I agree we see a lot of things that we shouldn't. A nation with a food surplus has people going hungry at night - that doesn't make much sense. A country with many vacant buildings has homeless - that doesn't make much sense. A country with the largest military by far also having comparatively weak schools for the industrialized world. We can argue the corruption and decrepitude there.
It is not fair or correct, however, to say that crime is increasing. It is not a fair characterization of our society, and is simply not true. Violent crime has, in fact, gone down and been going down. We have even gotten to witness phenomena that nobody would have expected - like NYC having a day without reported violent crime being. Crime is not increasing (I'm sure if we count piracy or something it might, but I feel like after the fall of Limewire and MegaUpload that is probably down too though I don't see stats on it partially because it is so hard to track). If you want to attribute the rise in apparent crime to anything, our population has gone up quite a bit, and there is lots of sensationalism about certain kinds of crime.
As for the selfishness issue, there is a major discussion as to whether or not Generation Y (the Millennials) are more selfish or more community minded (or both, do they have to be opposed?). The previous generations tried to teach us to be selfish with all that invisible hand in economics propaganda. They often still try to insist that we become doctors and dentists when we don't want to, though many of us are deciding we can take paths that we want to take (I would argue that is why we have seen graduate school enrollment go up a few times for our generation). I also think to all of the people I know who are going into programs such as Teach for America and the Peace Corps, or who want to do non-profit work. As a society, more people are volunteering. I think an apt description of our generation as a whole is the nickname "Trophy Kids." I would thus argue that we have this odd tension between being selfish and being community-minded, with the two sometimes being linked in weird ways. I don't want to say that there isn't a selfishness or entitled attitude to any of the current generations, but merely to say there is more argument over this topic then people portray (probably due to sensationalism of the topic and portraying what people want to hear). I'm not actually disclosing my opinion on this topic here (though I will discuss it with people if they want me to), but instead noting that it is more complicated than the posts I have seen are portraying it.

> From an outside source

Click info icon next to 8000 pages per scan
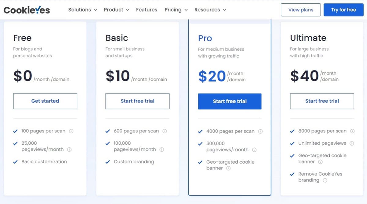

I think that we need to get away from a "Glory Days" way of thinking, where we discuss about why the past was far superior. The past had good traits, and the past had bad traits and we must accept that. The past is not the society we want to have though. We excel when we recognize our best days are ahead. While we have major challenges (climate change, water shortage, population maxing out), we also have huge opportunities. Our best days can and will be ahead if we recognize that they can be. Our current way of living may have to change, yes, but that isn't necessarily a bad thing. It might just make our lives better.